_The problem_
Write out everything from the line that contains "The image size is (896, 1070)." down to the line that contains "Task: Grab the drag handle beside Source", including both of those lines, with each line reproduced exactly as it appears.

[Some records]
◇ ◇ ◇ ◇

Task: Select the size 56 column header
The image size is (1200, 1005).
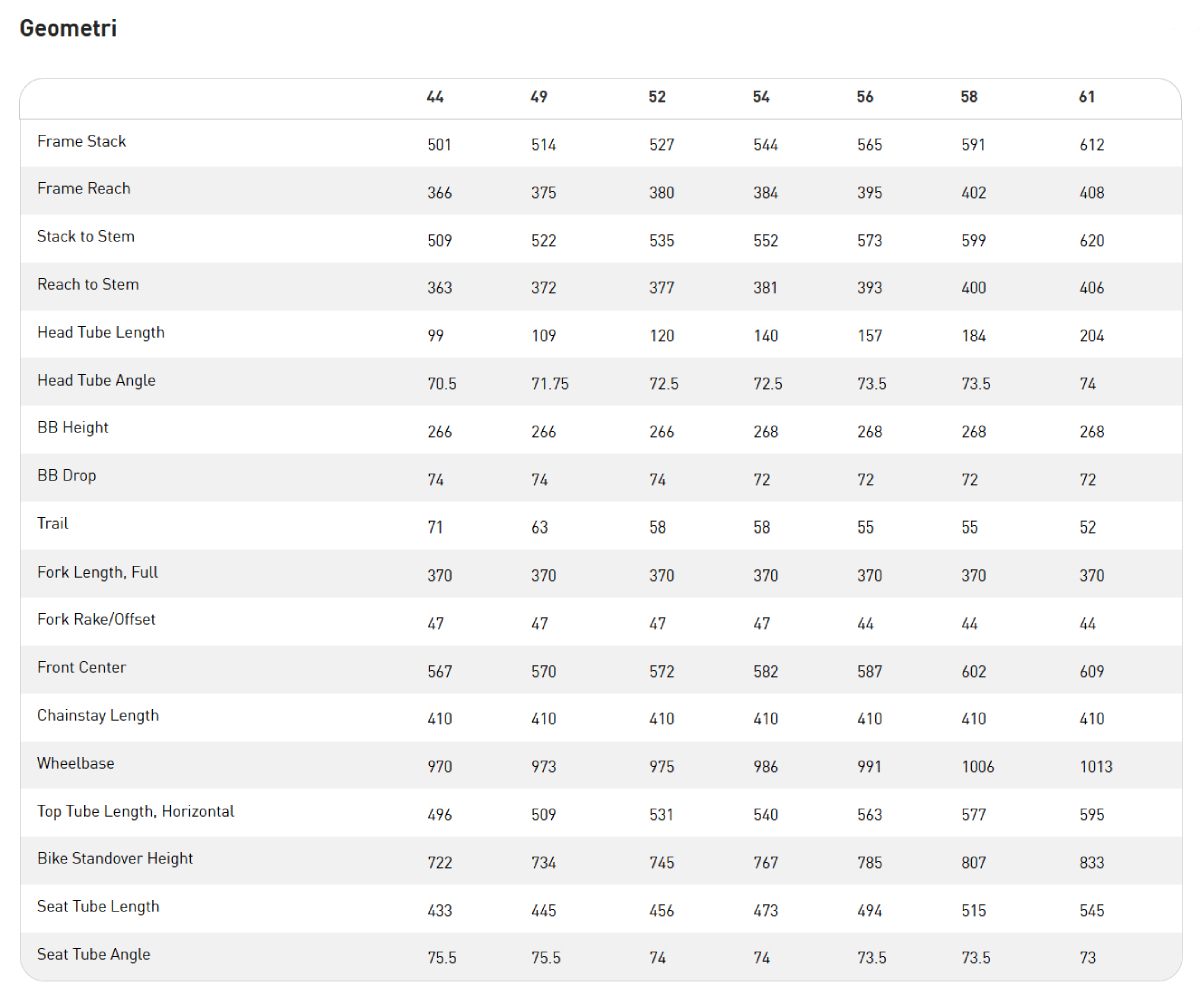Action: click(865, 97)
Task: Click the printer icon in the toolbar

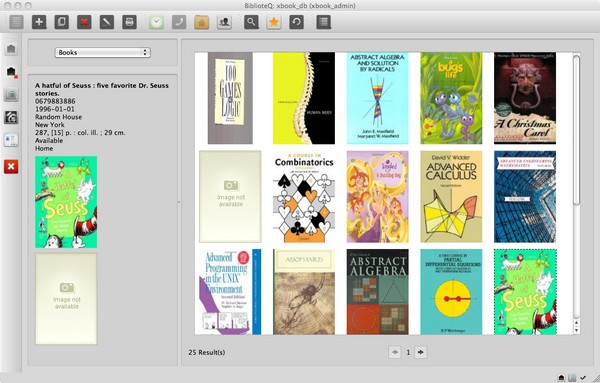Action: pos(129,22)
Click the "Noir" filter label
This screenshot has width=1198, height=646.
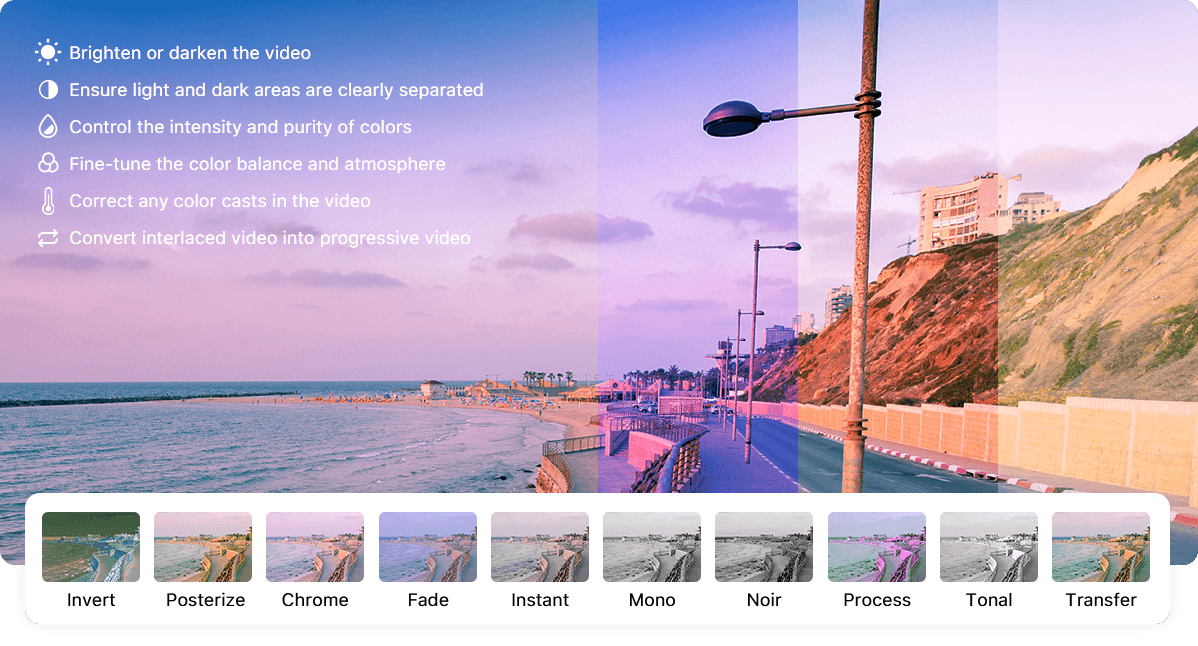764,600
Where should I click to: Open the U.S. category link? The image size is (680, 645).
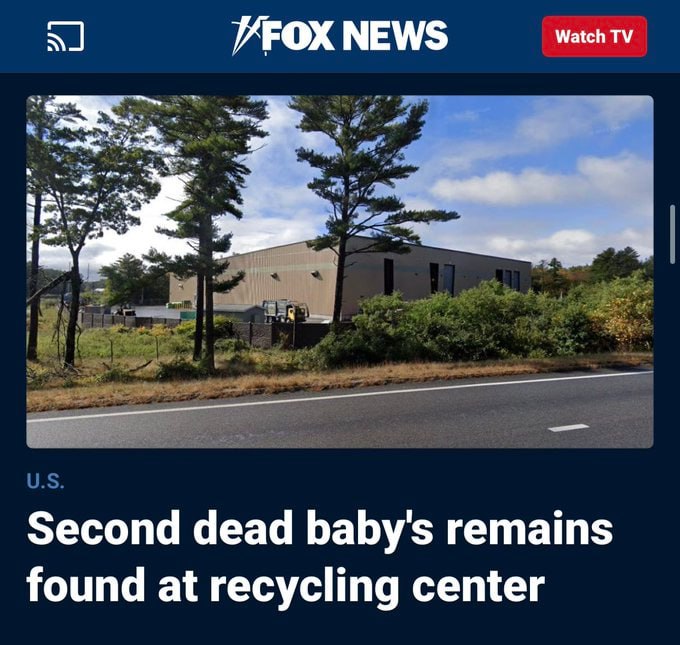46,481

◇ ◇ ◇ ◇

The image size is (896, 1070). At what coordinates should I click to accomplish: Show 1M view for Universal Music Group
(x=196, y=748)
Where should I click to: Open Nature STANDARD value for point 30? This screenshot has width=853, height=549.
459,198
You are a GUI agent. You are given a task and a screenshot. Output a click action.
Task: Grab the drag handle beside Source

◇ ◇ ◇ ◇

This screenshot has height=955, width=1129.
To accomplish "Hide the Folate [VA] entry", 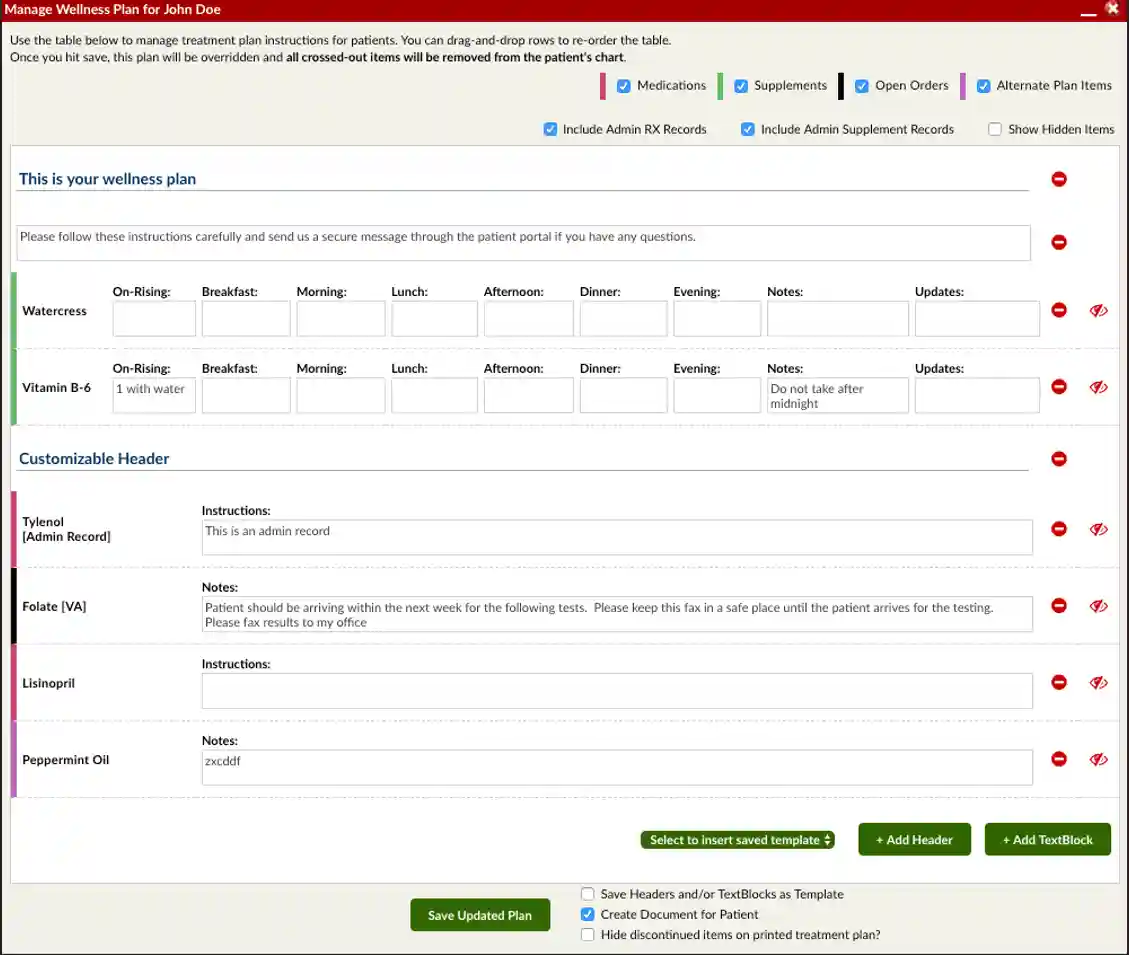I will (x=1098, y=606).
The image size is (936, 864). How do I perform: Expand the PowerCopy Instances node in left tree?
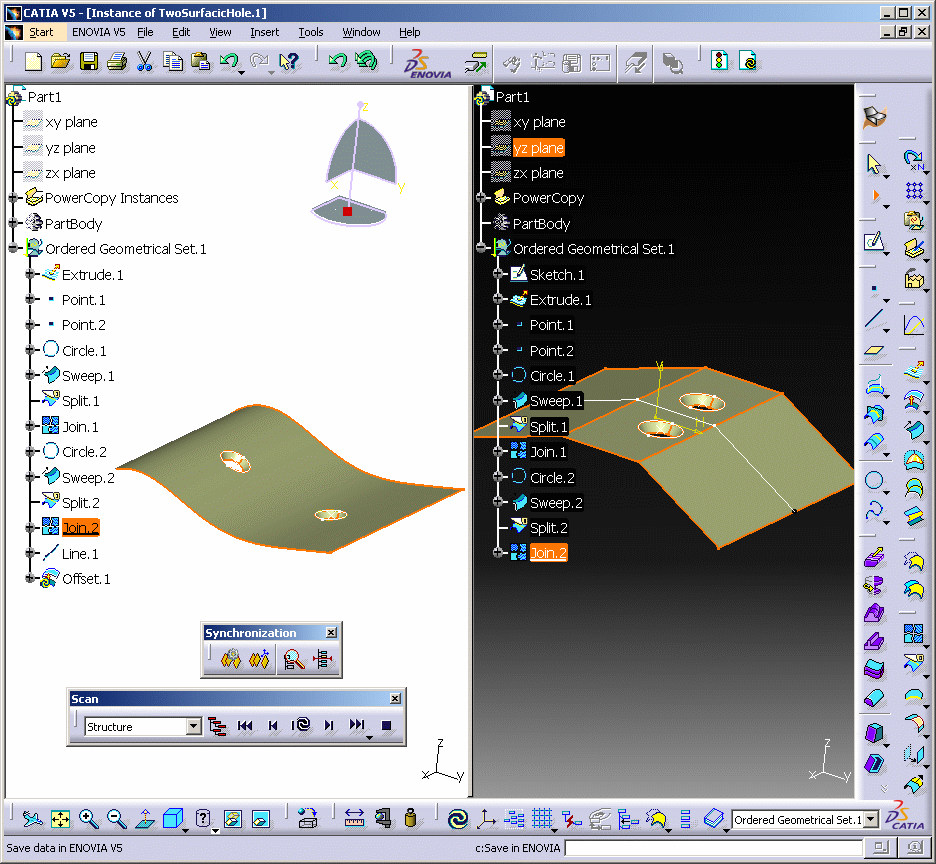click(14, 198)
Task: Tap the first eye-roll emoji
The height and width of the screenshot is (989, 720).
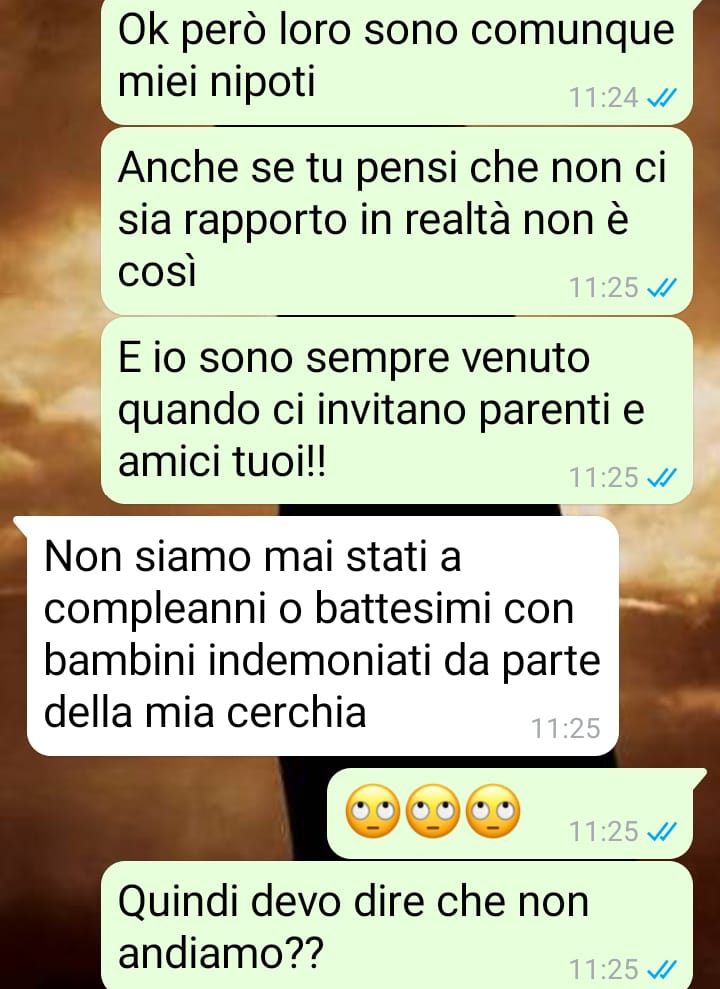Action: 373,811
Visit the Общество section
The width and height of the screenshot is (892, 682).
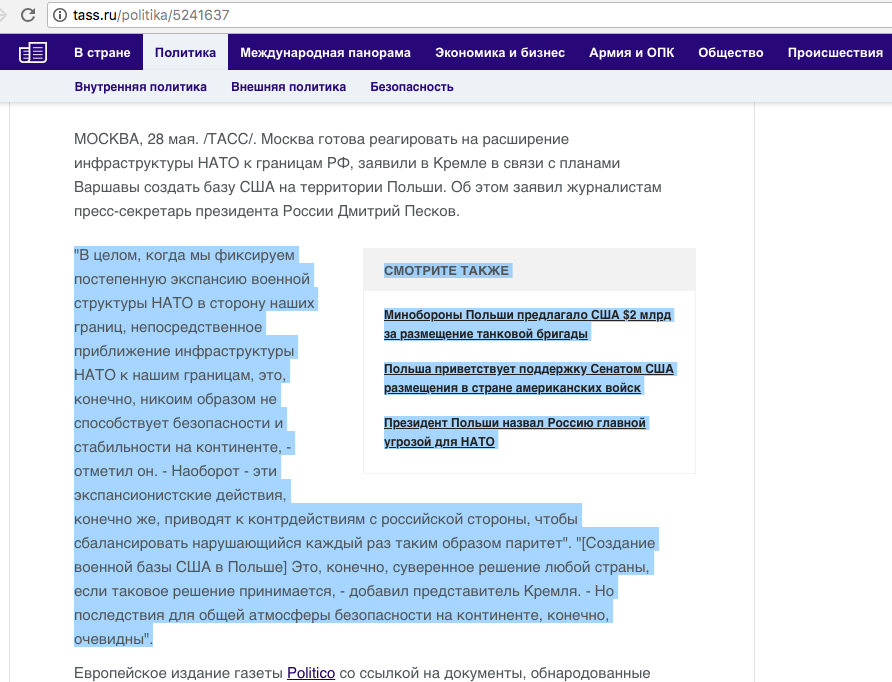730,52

◇ ◇ ◇ ◇

_Answer for this exercise_
The image size is (896, 1070). At what coordinates should I click to accomplish: Show 1M view for Universal Music Group
(x=196, y=748)
Where should I click to: Open Nature STANDARD value for point 30? This screenshot has width=853, height=549.
459,198
You are a GUI agent. You are given a task and a screenshot. Output a click action.
Task: Grab the drag handle beside Source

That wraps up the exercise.